I have had a love-hate relationship with Mother's Day for almost all of my adult life. From the moment I realized that my own mother was - shall we say - not the best mom in the world, and vowed never to be like her, Mother's Day has been fraught with feelings of anger, shame, jealousy of those who had "the best moms in the world", and confusion about how I should feel about the day - and the role. And her.

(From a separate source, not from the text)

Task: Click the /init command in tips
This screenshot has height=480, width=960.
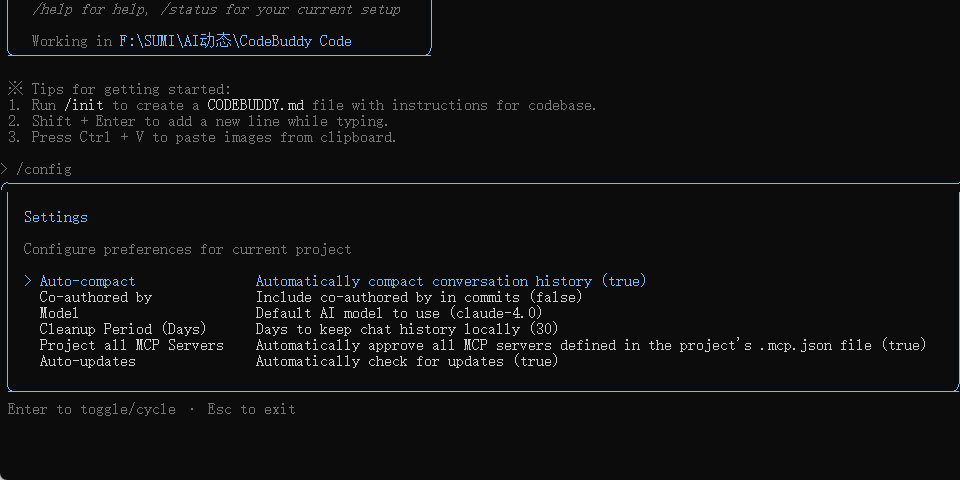Action: point(84,105)
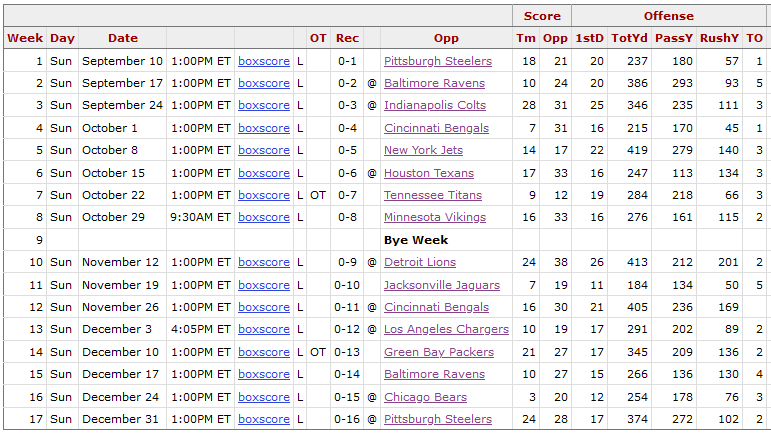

When my mom was diagnosed with
dementia in 2016, and gradually forgot what she had "done to me" - the
confusion grew, the existing emotions were an exercise in frustration,
and there were more feelings: hatred for the disease that was making her
more and more helpless, guilt that I couldn't forget my childhood like
she did, and much, much more. All the while, the 2nd Sunday in May was a day I would always dread. I would even make one post early that day and then leave Facebook alone as I didn't want to read all the gushing messages and posts from people whose mothers seemed so much more saintly to them. I railed against the idea that the "saint" was what others saw, while I got to see what she was like behind closed doors. I could see both sides in her, but nobody would believe my version of the woman. Nobody, that is, except my older brother, who saw things up close and personal.

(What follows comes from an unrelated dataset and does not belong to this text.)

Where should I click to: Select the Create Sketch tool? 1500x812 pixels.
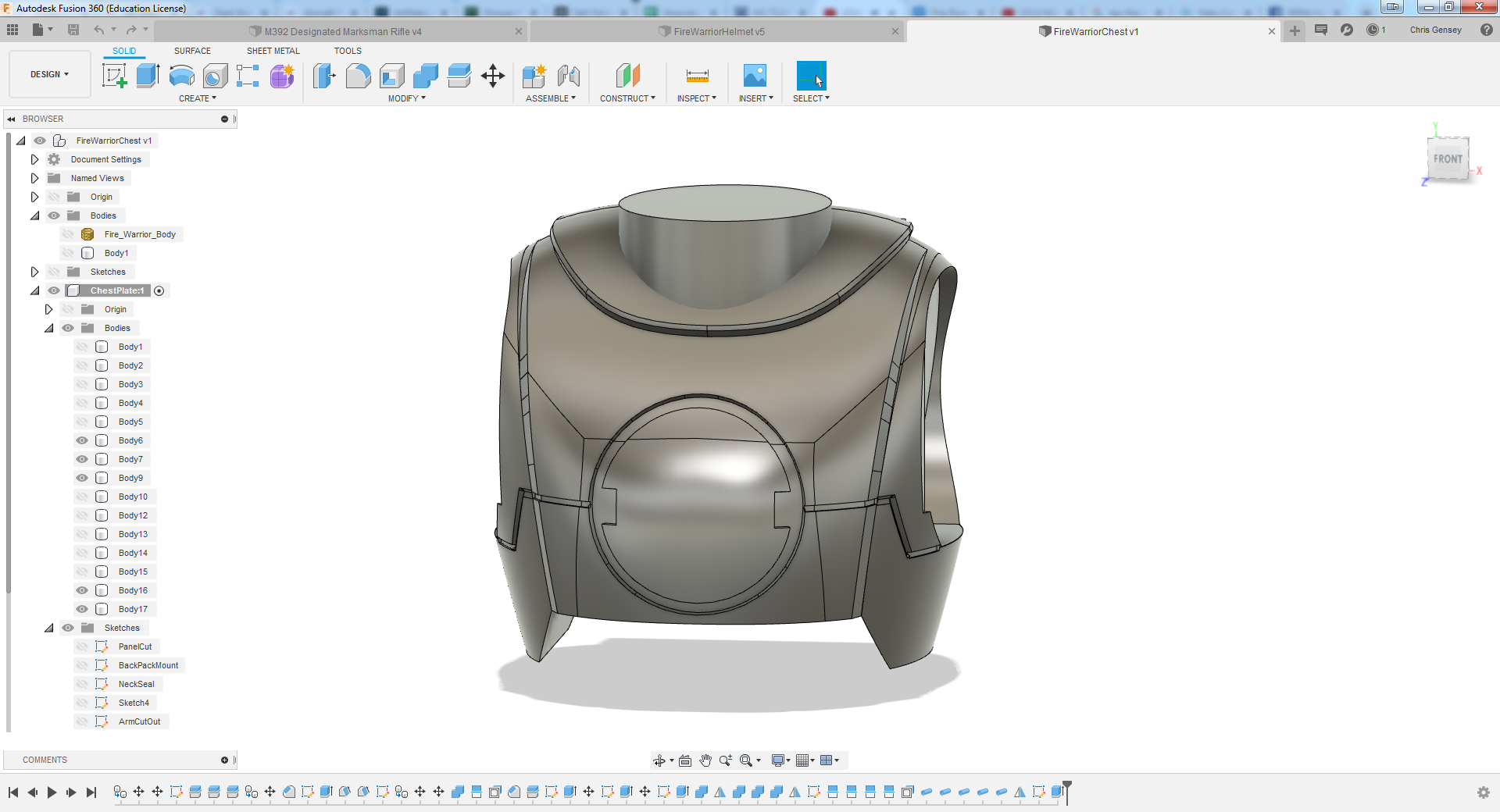coord(115,76)
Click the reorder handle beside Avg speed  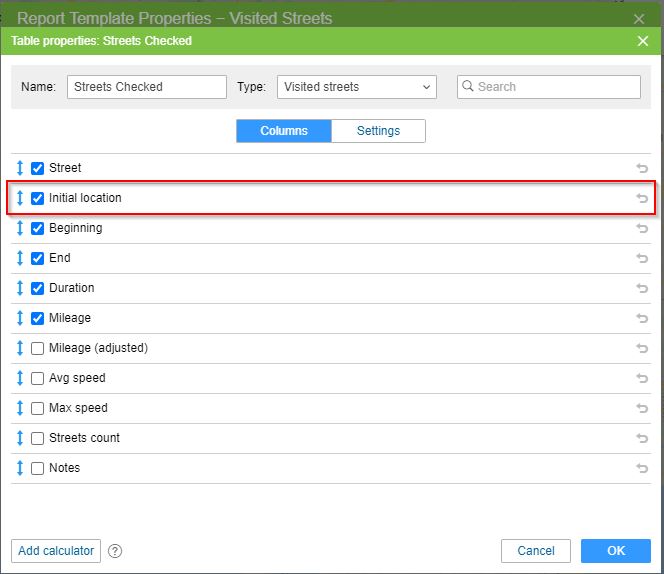(20, 378)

I knew all along that she would never change - that she never once thought she did anything wrong. I knew that she would always treat me like I was six years old. What I didn't realize until a few years later was that her own emotional development - through her own trauma of being the victim of child abuse - was stunted. I was raised by a grown woman with the emotional maturity of an 8-year-old. That stark realization, which I came to in therapy in 2019, freed me to see her for the woman she had become in her dementia. All the masks were stripped away and she showed who she really was to everyone, not just to me. She could be so kind, and in the next breath, critical and cruel. But it was still hard to watch. It was harder to listen to people excuse her behaviour by saying, "It's the dementia."

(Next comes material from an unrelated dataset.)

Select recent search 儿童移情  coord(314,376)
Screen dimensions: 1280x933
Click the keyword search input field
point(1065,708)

When my older brother died in February 2020, I lost someone very important and dear to me, whom I still miss terribly. I also lost my only witness, which was just as hard for me. However, I came to understand that it didn't matter what used to be, just what "is". She could no longer recognize me when I went to tell her about Bro. To her, her daughter Judy was six years old, not some sixty-ish woman. And her short-term memory only lasted for about 5 minutes on a good day. By the end of the visit, she asked me how Bro was doing. I couldn't bear to see her grieve all over again, so I said, "Better than ever, Mom. Better than ever."
And then came the day that she passed away. April 2, 2023, around 8:40 pm, the phone rang, and a nurse told me that my mother had died.
I didn't know how to feel. At first, I thought it was some cruel April Fool's Day joke so I checked my watch. No, it wasn't that. In a fog, I thanked the woman for telling me, and then started going through the motions of the only surviving natural child of someone who has died. Funeral arrangements, phone calls to inform extended family, travel plans, and write-ups occupied my mind - as did the inevitability of preparing to greet the people who would come to the visiting hours and to the funeral. I don't know how I would have gotten through all the preparation without the help of the funeral director, Erin. She was a God-send.
The overwhelming sensation I felt (and still feel) was relief. She was out of her emotional pain, with a perfect memory, re-united with my dad who had died in 1993, and with both of my brothers (the oldest died in 2010 and Bro in 2020). She also knew everything that I was feeling and had felt. For the first time, she understood me. I can't describe how that felt. It gave me ... rest, I guess. Peace.
The funeral was amazing - but surreal. I decided to let people believe about her what they wished, without making her special memorial about me. I wrote up a biography speech for the pastor to read at the funeral... a list of her accomplishments, things that folks there would remember her doing. I learned that so many people loved her - and that I loved her, in spite of everything.
Mother's Day last year felt like a blur. I was still processing some pretty heavy emotions and realizing some new and interesting things about myself. Now, I imagine Mom being the person she always could have been, totally healed from her own childhood trauma, and able to love and be loved without shame, without false modesty, and without fear. It comforts me. It lets me love the good about who she was, to honour the sacrifices she made, to remember the good times. Mom and Dad on my wedding day in 1981.
He was nibbling her ear.
As Mother's Day approached this year, I also realized something else. I wasn't dreading it. Strange how that is. Instead, I had come to understand that all these years, I was robbing others of the joy of wishing me a happy Mother's Day and keeping them from celebrating ME as a mom. Wow.
I've been freed. I can't explain much more than that.